*Parts of the exercise*
A. In the forum thread, what does the reply suggest doing, given that the reduction clause won't accept a subobject like arr(1)?
B. Which lines of the listing contain the string "Instruction"? Copy each such line, treating uppercase and lowercase as different.

Try adding /assume:protect_parens and see what happens.

Steve - Intel Developer Support

If arr(1) is in a shared memory location, then the summation should be in a critical section.  Is it?  You can't have more than one thread modifying the same memory location, otherwise you can get unpredictable results.

 

Hello Steve, 

Thanks for your reply. I am not aware of this directive, do I have to do this during compilation. I am working on Visual Studio.

- Ajay

There's a data race on reading/writing arr(1) by multiple threads.  You should use an omp reduction to avoid this, although the clause doesn't accept a subobject like arr(1).  So copy arr(1) to a scalar and put that in the reduction clause.  Something like:

program foorace
use omp_lib

implicit none
integer a(100), b(100), arr(1), i, a1
arr(1) = 0

do i=1,100
 a(i) = i
 b(i) = i
end do

a1 = arr(1)

Listing of locating words and elements
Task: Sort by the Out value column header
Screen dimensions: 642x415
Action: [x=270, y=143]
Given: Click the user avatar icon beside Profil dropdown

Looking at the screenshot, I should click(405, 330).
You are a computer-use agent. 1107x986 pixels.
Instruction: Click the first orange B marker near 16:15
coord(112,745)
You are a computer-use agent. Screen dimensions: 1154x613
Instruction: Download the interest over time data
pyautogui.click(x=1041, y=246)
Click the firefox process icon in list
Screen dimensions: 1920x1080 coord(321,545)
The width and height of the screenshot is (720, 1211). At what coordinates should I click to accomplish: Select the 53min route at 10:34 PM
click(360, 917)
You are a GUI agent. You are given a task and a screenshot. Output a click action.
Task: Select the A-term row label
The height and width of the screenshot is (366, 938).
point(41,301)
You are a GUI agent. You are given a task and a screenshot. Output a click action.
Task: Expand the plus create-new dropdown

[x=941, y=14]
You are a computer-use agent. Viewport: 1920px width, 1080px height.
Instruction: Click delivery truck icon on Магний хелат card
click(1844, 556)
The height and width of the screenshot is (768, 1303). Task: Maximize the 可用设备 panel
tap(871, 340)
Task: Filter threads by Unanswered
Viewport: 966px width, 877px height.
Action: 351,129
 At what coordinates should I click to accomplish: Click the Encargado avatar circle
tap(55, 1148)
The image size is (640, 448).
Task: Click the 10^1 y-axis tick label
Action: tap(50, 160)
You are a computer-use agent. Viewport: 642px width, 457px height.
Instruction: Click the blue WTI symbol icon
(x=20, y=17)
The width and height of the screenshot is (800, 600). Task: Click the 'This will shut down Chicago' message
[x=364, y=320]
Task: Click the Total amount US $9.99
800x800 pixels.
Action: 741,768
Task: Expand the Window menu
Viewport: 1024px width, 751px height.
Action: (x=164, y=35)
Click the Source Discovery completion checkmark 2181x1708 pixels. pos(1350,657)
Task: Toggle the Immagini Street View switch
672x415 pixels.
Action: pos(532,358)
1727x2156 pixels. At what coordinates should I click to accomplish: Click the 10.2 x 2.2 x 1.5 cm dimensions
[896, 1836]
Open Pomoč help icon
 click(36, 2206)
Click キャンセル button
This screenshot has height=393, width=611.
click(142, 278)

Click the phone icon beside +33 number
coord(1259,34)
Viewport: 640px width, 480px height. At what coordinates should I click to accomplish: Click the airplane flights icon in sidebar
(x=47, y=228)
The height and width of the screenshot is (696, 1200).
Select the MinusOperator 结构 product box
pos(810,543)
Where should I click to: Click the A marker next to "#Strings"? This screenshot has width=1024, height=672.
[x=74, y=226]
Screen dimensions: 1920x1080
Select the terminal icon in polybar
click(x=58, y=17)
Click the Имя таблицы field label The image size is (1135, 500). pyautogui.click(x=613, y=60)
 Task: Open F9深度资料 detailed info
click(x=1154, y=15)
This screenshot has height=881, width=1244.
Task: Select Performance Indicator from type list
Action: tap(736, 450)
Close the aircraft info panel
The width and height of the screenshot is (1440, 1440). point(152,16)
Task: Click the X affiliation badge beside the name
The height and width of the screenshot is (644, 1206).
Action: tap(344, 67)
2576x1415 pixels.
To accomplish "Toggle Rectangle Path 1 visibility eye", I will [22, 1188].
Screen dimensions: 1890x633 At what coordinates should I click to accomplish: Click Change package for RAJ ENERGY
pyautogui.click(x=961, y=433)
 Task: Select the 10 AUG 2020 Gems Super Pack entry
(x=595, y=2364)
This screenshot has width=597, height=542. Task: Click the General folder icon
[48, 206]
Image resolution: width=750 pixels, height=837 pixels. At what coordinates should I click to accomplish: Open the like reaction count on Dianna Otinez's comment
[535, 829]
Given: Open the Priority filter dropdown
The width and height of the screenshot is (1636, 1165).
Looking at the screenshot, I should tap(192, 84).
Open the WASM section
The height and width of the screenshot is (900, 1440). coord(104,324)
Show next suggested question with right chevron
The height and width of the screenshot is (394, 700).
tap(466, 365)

*Task-by-task results*
A. Copy arr(1) to a scalar and put that scalar in the reduction clause.

B.
Instruction: Click the first orange B marker near 16:15
Instruction: Download the interest over time data
Instruction: Click delivery truck icon on Магний хелат card
Instruction: Click the blue WTI symbol icon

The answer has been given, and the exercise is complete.